Flamingos filter-feed on brine shrimp. Their oddly-shaped beaks are specially adapted to separate mud and silt from the food they eat, and are uniquely used upside-down. The filtering of food items is assisted by hairy structures called lamellae which line the mandibles, and the large rough-surfaced tongue. The flamingo's characteristic pink colouring is caused by the Beta carotene in their diet. The source of this varies by species, but shrimp and blue-green algae are common sources; zoo-fed flamingos may be given food with the additive canthaxanthin, which is often also given to farmed salmon. Flamingos produce a "milk" like pigeon milk due to the action of a hormone called prolactin (see Columbidae). It contains more fat and less protein than the latter does, and it is produced in glands lining the whole of the upper digestive tract, not just the crop. Both parents nurse their chick, and young flamingos feed on this milk, which also contains red and white blood cells, for about two months until their bills are developed enough to filter feed.

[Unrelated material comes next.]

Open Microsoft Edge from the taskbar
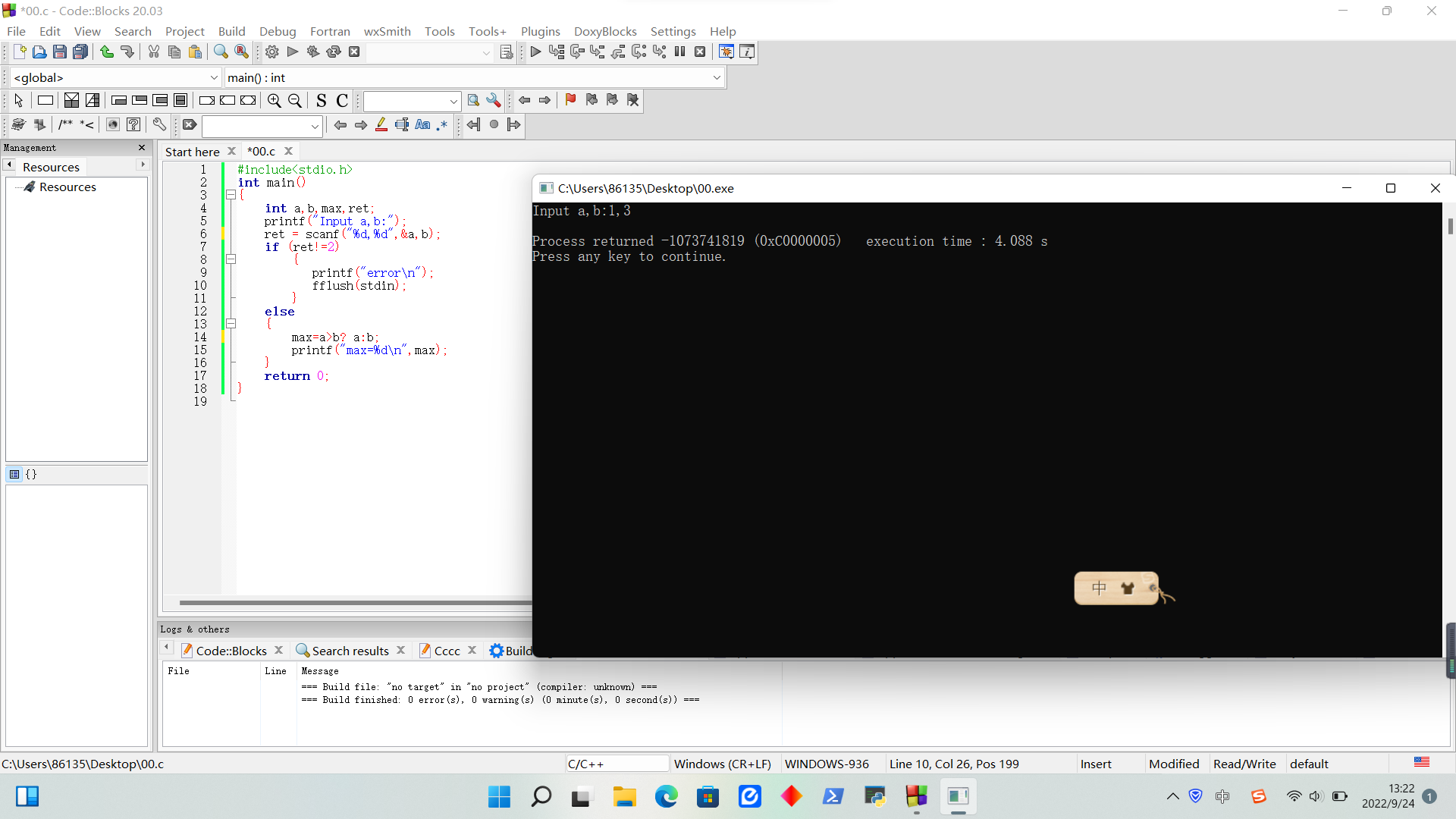This screenshot has width=1456, height=819. (667, 796)
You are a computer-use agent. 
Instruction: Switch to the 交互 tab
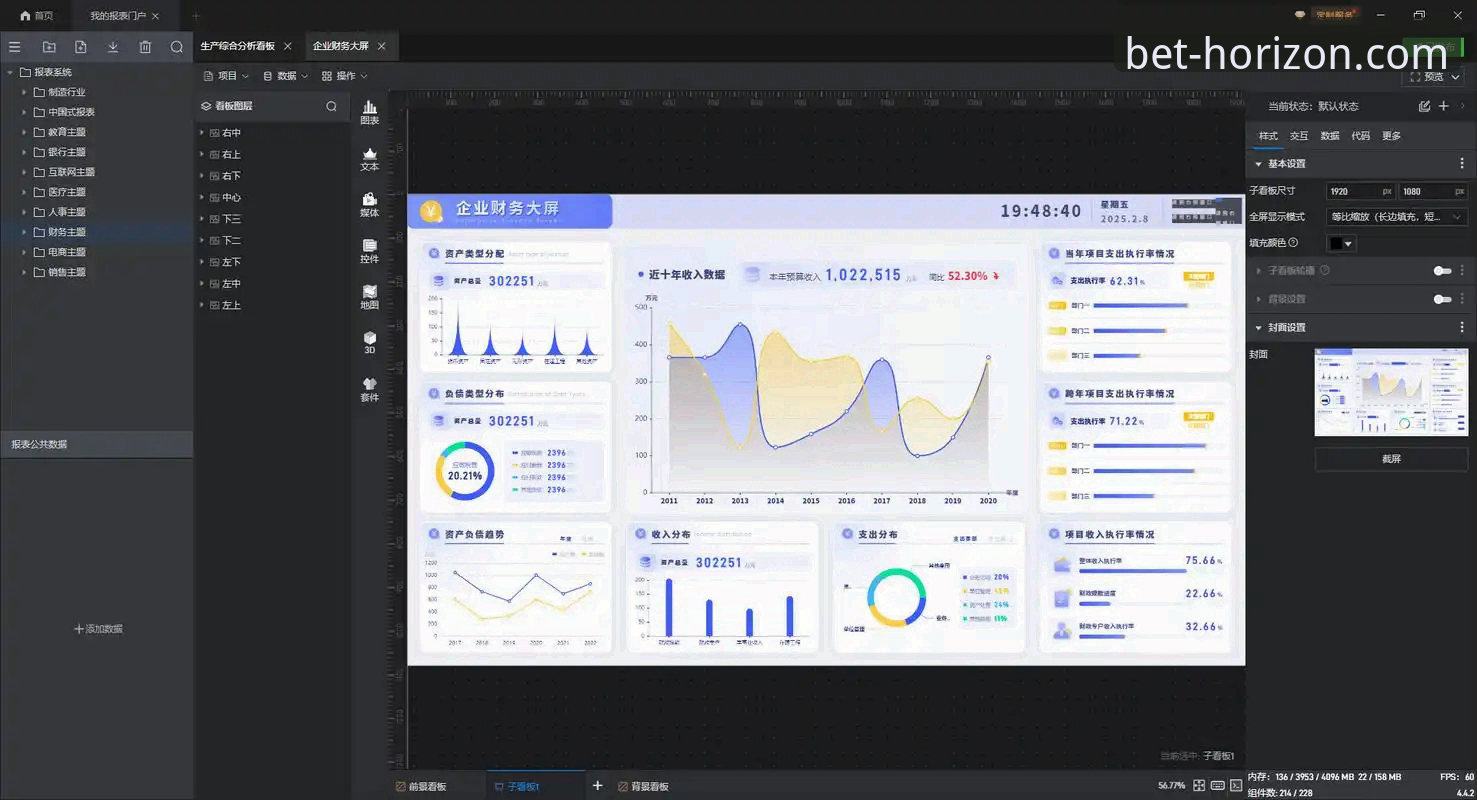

Flamingos frequently stand on one leg. The reason for this behaviour is not fully known. One common theory is that tucking one leg beneath the body may conserve body heat, but this has not been proven. It is often suggested that this is done in part to keep the legs from getting wet, in addition to conserving energy. As well as standing in the water, flamingos may stamp their webbed feet in the mud to stir up food from the bottom.
Young flamingos hatch with grey plumage, but adults range from light pink to bright red due to aqueous bacteria and beta carotene obtained from their food supply. A well-fed, healthy flamingo is more vibrantly coloured and thus a more desirable mate. A white or pale flamingo, however, is usually unhealthy or malnourished. Captive flamingos are a notable exception; many turn a pale pink as they are not fed carotene at levels comparable to the wild. This is changing as more zoos begin to add prawns and other supplements to the diets of their flamingos.
Scientists have discovered that flamingos are dying by the thousands along the Rift Valley lakes of Kenya and Tanzania. However, they are baffled about the reason. Possible causes include avian cholera, botulism, metal pollution, pesticides or poisonous bacteria, say researchers. Also, fears for the future of the Lesser Flamingo — Phoeniconaias minor — have also been raised by plans to pipe water from one of their key breeding areas, the shores of Lake Natron. The lakes are crucial to the birds' breeding success because the flamingos feed off the blooms of cyanobacteria that thrive there.
Most scientific attention has focused on the environmental changes to the lakes. Water levels have lowered and concentrations of salt in the water have increased. This increases the risk of toxic bacteria growing there.
In Ancient Rome, flamingo tongues were considered a delicacy. Also, Andean miners have killed flamingos for their fat, believed to be a cure for tuberculosis.